One especially surprising suggestion among his ten reforms is using “sortition and shadow governance for oversight.” Freely translated, this means random selection (“sortition”) of citizens to constitute, for example, advisory boards on specific issues such as climate change or wearing masks in public spaces: “like paid jury duty on steroids,” he calls it. (He notes that some reformers suggest replacing elections with random selection; that’s a bridge too far for Klaas, who admits that politicians do need special skills and knowledge.)
No longer a resident of his home state, after graduating from Carleton Klaas did various jobs, including consulting on Mark Dayton’s successful campaign for governor; and then went to England for graduate studies. And he’s still there, teaching at the university level. He also is a blogger, an opinion writer for the Washington Post, and a frequent interview subject on tv here and in Europe.
A born story-teller, Klaas will go anywhere and talk to anyone in search of tales to illustrate a point. According to his website, Klaas spent a decade “interviewing prime ministers, presidents, ministers, rebels, coup plotters, dissidents, and torture victims in an array of countries, including Madagascar, Thailand, Tunisia, Belarus, Côte d’Ivoire, Zambia, and Latvia.” He’s obviously far more comfortable interviewing, say, torturers and dictators than your average social scientist.
With the multitude of interviews, summaries of social science experiments, animal research (our distant cousins, chimps and macaques), and historical anthropology, the book reminds me of the 1000-piece puzzles that lay for days and weeks in splendid disarray on our dining table during the first year of the pandemic waiting to be assembled. Trust the author: not only is each piece carefully crafted and colorful, they all fit together to create a cautiously optimistic picture of a better system of picking leaders.
Klaas seeds his narrative with surprising turns of phrase and discoveries. When explaining the transformation of human societies from small bands of more-or-less equals to large, stratified societies, he identifies two factors: war, because it necessitates a military leadership class. And agriculture, because growing crops allows for excess production that leads to inequality. He identifies these two factors as “war and peas.”

### Source material
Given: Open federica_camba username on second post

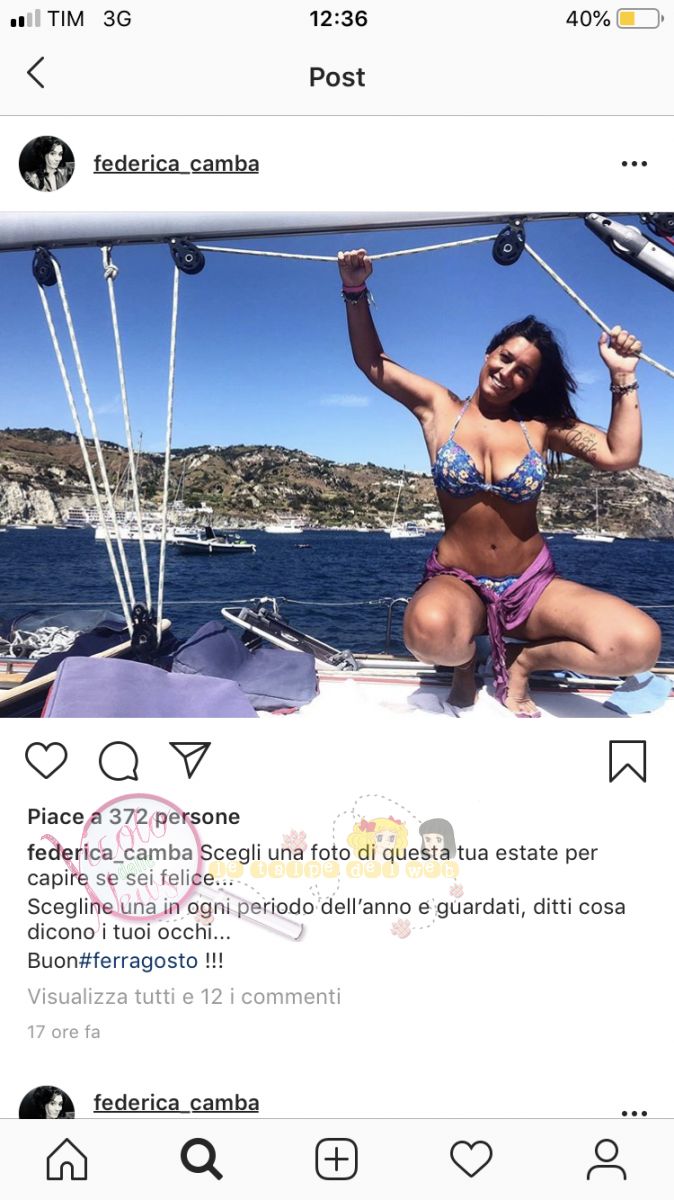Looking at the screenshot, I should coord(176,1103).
==
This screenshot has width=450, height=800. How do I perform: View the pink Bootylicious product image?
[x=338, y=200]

### Work instruction 1
Using the book review, decide whether each statement agrees with it: (a) Klaas favors replacing elections with random selection; (b) Klaas writes opinion pieces for the Washington Post; (c) Klaas still lives in his home state. Answer yes or no for each and quote the deciding words.
### Work instruction 2
Reproduce word for word the part of the book review starting at "With the multitude" and ending at "of picking leaders.".
The listing plays no part in what comes next.

### Task answer 1
(a) No: "that’s a bridge too far for Klaas"
(b) Yes: "an opinion writer for the Washington Post"
(c) No: "No longer a resident of his home state"

### Task answer 2
With the multitude of interviews, summaries of social science experiments, animal research (our distant cousins, chimps and macaques), and historical anthropology, the book reminds me of the 1000-piece puzzles that lay for days and weeks in splendid disarray on our dining table during the first year of the pandemic waiting to be assembled. Trust the author: not only is each piece carefully crafted and colorful, they all fit together to create a cautiously optimistic picture of a better system of picking leaders.